##### PAGE EXTRACT #####

August 18, 2022
Federal Funding Opportunities
The purpose of this program is to promote postsecondary completion for students close to completion, whether for students currently enrolled in higher education, students who are no longer enrolled because of challenges they faced during the COVID-19 pandemic and close to completion, or both. Institutions may opt to supplement or expand evidence-based and data-driven activities to support retention and completion for both groups. This program aims to improve student outcomes, including retention, transfer, credit accumulation, and completion, by augmenting evidence-based activities that are already underway at eligible institutions of higher education.
The overall objective of the planned funding opportunity announcement is to solicit and award multiple Research and Development cooperative agreements to accelerate development of emissions mitigation technologies that enable an efficient, resilient and “leak tight” natural gas value chain. Projects will establish integrated networks of surface-based sensor technologies that enable timely monitoring of methane emissions across large areas and determine how to best apply methane emissions monitoring, measurement, and mitigation efforts across oil and natural gas producing regions. Projects will also deliver a well-defined plan for creating an “integrated methane monitoring platform” that will enable early detection and quantification of methane emissions along the natural gas supply chain. Finally, the funding opportunity announcement will seek projects designed to improve the accuracy of methane emissions estimates from upstream crude oil, condensate and produced water storage tanks as a function of their character, configuration, and operating conditions.
The purpose of the Geriatrics Academic Career Award (GACA) program is to support the career development of junior faculty as academic geriatricians or academic geriatrics specialists. The goals of the program are for the GACA candidate to: a) develop the necessary knowledge and skills to lead health care transformation in a variety of settings, including rural and/or medically underserved settings, b) be age-friendly, and c) provide training in clinical geriatrics, including the training of inter-professional teams of healthcare professionals to provide healthcare for older adults.
National Leadership Grants for Museums support projects that address critical needs of the museum field and that have the potential to advance practice in the profession to strengthen museum services for the American public.
The National Historical Publications and Records Commission, with funding provided by the Andrew W. Mellon Foundation, seeks proposals for its planning grant program for Collaborative Digital Editions in African American, Asian American, Hispanic American, and Native American History and Ethnic Studies. With an overarching goal to broaden participation in the production and publication of historical and scholarly digital editions, the program is designed:
- To provide opportunities that augment the preparation and training of Black, Indigenous, and People of Color new to the work of historical documentary editing, especially those currently working in history or related area and ethnic studies departments.

#####

_PROBLEM STATEMENT:_
Carry on with the federal funding opportunities listing, starting right after its last line. The data that comes next has no connection to the funding opportunities text.

##### SUPPLIED MATERIAL #####

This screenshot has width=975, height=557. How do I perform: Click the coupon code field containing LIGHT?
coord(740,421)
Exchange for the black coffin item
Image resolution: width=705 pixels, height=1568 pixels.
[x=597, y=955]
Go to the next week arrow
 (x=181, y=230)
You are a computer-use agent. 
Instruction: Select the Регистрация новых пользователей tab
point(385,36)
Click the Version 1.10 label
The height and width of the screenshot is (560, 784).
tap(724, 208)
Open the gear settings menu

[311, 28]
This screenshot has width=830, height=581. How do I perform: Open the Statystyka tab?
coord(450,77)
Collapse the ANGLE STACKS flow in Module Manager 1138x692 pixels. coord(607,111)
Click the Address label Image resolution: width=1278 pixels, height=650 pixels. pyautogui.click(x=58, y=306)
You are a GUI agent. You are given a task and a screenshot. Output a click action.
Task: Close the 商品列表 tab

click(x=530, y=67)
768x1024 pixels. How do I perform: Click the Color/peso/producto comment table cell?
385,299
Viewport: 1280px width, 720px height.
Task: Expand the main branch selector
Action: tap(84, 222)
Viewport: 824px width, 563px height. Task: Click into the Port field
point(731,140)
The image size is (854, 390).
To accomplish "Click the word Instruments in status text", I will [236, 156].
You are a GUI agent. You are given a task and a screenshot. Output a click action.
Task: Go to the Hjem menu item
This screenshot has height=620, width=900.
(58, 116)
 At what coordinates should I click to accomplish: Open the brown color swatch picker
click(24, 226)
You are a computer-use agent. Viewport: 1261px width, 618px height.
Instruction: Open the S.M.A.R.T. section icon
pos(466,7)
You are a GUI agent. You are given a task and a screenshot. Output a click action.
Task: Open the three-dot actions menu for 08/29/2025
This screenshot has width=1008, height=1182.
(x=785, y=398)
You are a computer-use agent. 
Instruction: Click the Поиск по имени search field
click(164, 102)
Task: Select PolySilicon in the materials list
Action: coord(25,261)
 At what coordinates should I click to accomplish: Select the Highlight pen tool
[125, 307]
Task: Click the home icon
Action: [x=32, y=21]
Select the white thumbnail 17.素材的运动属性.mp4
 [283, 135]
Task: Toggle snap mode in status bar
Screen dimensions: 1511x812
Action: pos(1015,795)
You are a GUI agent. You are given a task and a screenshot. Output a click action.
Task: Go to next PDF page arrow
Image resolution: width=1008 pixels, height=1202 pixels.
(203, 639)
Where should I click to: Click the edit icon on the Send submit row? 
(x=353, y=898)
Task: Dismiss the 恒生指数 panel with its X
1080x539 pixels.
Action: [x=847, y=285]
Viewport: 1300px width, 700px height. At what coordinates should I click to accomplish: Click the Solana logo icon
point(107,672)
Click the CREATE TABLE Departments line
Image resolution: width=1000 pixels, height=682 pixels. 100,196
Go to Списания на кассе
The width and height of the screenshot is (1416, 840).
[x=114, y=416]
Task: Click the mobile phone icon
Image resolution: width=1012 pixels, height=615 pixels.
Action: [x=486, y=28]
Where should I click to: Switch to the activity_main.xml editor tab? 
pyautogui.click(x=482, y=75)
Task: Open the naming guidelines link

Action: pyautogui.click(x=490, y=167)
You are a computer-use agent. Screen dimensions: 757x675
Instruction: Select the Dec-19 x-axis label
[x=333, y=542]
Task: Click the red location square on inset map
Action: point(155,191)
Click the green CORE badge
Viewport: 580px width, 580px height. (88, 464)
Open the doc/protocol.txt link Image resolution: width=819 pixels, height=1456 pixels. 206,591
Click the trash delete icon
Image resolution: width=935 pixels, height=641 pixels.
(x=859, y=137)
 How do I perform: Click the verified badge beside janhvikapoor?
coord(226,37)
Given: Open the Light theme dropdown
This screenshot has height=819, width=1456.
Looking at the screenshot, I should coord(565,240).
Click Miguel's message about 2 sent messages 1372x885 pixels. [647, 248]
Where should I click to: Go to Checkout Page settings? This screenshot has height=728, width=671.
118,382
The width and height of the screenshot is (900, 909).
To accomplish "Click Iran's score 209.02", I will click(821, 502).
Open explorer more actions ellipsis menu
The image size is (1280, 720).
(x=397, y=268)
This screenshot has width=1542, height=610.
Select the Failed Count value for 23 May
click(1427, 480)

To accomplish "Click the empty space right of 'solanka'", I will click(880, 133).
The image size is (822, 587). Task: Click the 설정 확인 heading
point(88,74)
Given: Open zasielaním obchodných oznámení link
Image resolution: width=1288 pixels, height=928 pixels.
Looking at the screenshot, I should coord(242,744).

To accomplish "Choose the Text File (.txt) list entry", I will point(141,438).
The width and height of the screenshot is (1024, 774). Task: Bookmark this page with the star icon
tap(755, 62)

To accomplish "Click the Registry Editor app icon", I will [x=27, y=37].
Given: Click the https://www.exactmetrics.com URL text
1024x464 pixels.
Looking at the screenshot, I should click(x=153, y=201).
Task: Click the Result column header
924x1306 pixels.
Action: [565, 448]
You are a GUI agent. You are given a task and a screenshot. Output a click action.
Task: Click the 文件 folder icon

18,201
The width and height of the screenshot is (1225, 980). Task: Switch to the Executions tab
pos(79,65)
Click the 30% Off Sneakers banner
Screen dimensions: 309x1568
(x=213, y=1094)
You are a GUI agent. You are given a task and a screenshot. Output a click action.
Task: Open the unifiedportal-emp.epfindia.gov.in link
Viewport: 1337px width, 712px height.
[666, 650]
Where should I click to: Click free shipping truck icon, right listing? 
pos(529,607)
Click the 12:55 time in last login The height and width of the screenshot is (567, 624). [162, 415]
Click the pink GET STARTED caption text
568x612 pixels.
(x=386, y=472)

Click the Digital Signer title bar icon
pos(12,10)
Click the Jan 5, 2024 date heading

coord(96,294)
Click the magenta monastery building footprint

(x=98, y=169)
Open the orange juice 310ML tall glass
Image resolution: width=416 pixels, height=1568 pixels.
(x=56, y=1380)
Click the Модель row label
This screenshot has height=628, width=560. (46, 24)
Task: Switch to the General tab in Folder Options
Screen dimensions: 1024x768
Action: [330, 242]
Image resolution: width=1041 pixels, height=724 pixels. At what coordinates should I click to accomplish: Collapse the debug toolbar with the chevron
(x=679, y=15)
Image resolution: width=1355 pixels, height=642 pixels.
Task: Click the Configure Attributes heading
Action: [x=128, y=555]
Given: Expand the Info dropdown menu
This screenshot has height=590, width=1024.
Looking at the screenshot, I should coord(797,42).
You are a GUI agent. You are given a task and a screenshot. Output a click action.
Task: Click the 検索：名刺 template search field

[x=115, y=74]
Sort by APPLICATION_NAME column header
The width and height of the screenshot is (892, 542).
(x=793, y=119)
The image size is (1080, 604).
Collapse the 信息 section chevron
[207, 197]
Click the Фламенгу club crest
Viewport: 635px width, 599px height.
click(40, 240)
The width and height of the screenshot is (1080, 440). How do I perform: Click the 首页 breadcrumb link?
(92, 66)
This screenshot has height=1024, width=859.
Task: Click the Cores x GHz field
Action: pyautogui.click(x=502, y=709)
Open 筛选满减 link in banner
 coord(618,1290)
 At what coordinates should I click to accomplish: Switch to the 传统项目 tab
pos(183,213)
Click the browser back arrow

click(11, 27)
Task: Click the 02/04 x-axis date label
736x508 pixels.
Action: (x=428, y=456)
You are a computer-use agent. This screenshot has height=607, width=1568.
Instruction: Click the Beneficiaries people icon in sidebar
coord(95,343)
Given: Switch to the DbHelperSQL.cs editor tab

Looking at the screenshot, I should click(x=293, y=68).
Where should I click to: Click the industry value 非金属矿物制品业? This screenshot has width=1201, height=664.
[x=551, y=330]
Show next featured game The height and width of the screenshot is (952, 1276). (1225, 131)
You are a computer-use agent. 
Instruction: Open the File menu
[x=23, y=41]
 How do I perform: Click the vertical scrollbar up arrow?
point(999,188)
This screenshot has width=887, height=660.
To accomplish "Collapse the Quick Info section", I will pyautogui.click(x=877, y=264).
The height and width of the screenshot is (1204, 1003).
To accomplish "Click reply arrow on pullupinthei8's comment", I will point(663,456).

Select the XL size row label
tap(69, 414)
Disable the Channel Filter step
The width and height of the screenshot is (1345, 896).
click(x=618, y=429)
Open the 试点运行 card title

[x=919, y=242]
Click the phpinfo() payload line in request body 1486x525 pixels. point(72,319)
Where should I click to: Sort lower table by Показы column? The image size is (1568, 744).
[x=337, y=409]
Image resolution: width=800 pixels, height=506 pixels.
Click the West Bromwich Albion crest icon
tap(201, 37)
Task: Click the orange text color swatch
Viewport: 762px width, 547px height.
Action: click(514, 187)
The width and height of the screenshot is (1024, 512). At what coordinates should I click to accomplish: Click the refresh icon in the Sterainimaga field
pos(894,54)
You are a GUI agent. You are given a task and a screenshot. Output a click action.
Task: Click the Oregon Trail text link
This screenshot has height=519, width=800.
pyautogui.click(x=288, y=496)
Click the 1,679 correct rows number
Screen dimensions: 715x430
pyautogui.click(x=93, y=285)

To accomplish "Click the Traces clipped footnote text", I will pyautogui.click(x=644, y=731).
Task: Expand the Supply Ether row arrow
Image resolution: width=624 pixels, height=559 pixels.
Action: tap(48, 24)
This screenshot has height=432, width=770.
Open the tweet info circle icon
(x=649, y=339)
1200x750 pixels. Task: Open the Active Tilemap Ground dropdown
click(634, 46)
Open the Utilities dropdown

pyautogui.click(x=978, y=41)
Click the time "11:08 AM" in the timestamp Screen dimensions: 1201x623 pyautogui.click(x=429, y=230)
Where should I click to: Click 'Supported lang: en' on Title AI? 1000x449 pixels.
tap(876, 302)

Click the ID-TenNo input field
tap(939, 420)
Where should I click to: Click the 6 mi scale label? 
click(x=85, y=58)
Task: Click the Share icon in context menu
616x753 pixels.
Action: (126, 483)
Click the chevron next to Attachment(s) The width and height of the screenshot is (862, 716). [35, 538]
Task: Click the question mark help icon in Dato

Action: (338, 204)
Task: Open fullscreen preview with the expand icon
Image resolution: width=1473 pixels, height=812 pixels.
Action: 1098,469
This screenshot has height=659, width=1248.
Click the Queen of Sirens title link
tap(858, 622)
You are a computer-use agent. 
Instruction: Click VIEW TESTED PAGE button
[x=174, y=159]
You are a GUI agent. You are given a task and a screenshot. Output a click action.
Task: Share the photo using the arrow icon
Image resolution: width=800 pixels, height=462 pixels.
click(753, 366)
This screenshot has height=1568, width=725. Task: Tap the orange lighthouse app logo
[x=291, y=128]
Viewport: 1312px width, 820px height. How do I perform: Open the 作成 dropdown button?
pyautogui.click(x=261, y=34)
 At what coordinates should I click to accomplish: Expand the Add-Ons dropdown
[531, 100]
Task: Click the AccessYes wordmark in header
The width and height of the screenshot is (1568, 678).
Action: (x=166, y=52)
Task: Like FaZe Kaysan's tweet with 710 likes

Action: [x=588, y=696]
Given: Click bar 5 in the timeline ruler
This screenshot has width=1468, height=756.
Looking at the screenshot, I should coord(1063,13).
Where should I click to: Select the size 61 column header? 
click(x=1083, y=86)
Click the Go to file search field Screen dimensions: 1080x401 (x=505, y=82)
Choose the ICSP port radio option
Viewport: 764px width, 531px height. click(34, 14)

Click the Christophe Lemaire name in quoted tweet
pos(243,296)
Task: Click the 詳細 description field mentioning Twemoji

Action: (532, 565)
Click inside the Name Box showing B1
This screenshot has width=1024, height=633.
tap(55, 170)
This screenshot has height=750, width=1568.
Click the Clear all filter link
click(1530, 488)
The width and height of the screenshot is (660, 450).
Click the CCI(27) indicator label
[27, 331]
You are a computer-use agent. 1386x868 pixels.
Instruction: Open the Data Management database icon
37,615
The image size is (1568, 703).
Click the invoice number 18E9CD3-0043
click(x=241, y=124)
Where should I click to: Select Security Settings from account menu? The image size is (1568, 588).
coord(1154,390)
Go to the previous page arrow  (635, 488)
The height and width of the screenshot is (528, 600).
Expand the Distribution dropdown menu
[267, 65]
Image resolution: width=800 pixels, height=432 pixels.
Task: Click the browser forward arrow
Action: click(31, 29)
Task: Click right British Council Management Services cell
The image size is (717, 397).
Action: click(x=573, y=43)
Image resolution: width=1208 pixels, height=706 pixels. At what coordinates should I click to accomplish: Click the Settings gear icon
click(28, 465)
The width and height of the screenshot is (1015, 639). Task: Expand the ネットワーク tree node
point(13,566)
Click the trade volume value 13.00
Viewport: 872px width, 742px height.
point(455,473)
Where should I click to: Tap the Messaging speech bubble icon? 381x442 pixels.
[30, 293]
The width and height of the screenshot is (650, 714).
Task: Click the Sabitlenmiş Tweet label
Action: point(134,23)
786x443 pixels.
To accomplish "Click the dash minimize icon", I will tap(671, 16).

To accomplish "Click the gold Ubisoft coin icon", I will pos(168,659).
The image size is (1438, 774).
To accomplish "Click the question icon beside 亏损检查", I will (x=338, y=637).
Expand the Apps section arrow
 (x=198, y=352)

#####

_RESULT:_
- To encourage the innovative and collaborative re-thinking of the historical and scholarly digital edition itself—how it is conceived, whose voices it centers, and for what purposes.
- To support planning activities essential for successful development of significant, innovative, and well-conceived digital edition projects rooted in African American, Asian American, Hispanic American, and Native American history and ethnic studies.
- To stimulate meaningful, mutually beneficial, and respectful collaborations that help to bridge longstanding institutional inequalities by promoting resource sharing and capacity building at all levels.
- To sustain projects that build meaningful community and user engagement into their plans.
National Endowment for the Humanities Collaborative Research applications due November 30, 2022
The National Endowment for the Humanities (NEH) Division of Research Programs is accepting applications for the Collaborative Research program. This program supports groups of two or more scholars seeking to increase humanistic knowledge through convenings, manuscript preparation for collaborative publications, and the creation of scholarly digital projects. Projects must pursue significant research questions and lead to a tangible interpretive product. The collaborative work can be rooted in a single field of study or cross disciplines. NEH encourages collaboration with scholars working in the natural or social sciences, but projects must focus on humanistic content and employ humanistic methods.
The National Endowment for the Humanities Division of Research Programs is accepting applications for the Scholarly Editions and Scholarly Translations program. This program supports collaborative teams who are editing, annotating, and translating foundational humanities texts that are vital to scholarship but are currently inaccessible or only available in inadequate editions or translations. Typically, the texts are significant literary, philosophical, and historical materials, but works in other humanities fields may also be the subject of an edition.
The National Endowment for the Humanities Office of Digital Humanities is accepting applications for the Digital Humanities Advancement Grants program. The program supports innovative, experimental, and/or computationally challenging digital projects leading to work that can scale to enhance scholarly research, teaching, and public programming in the humanities.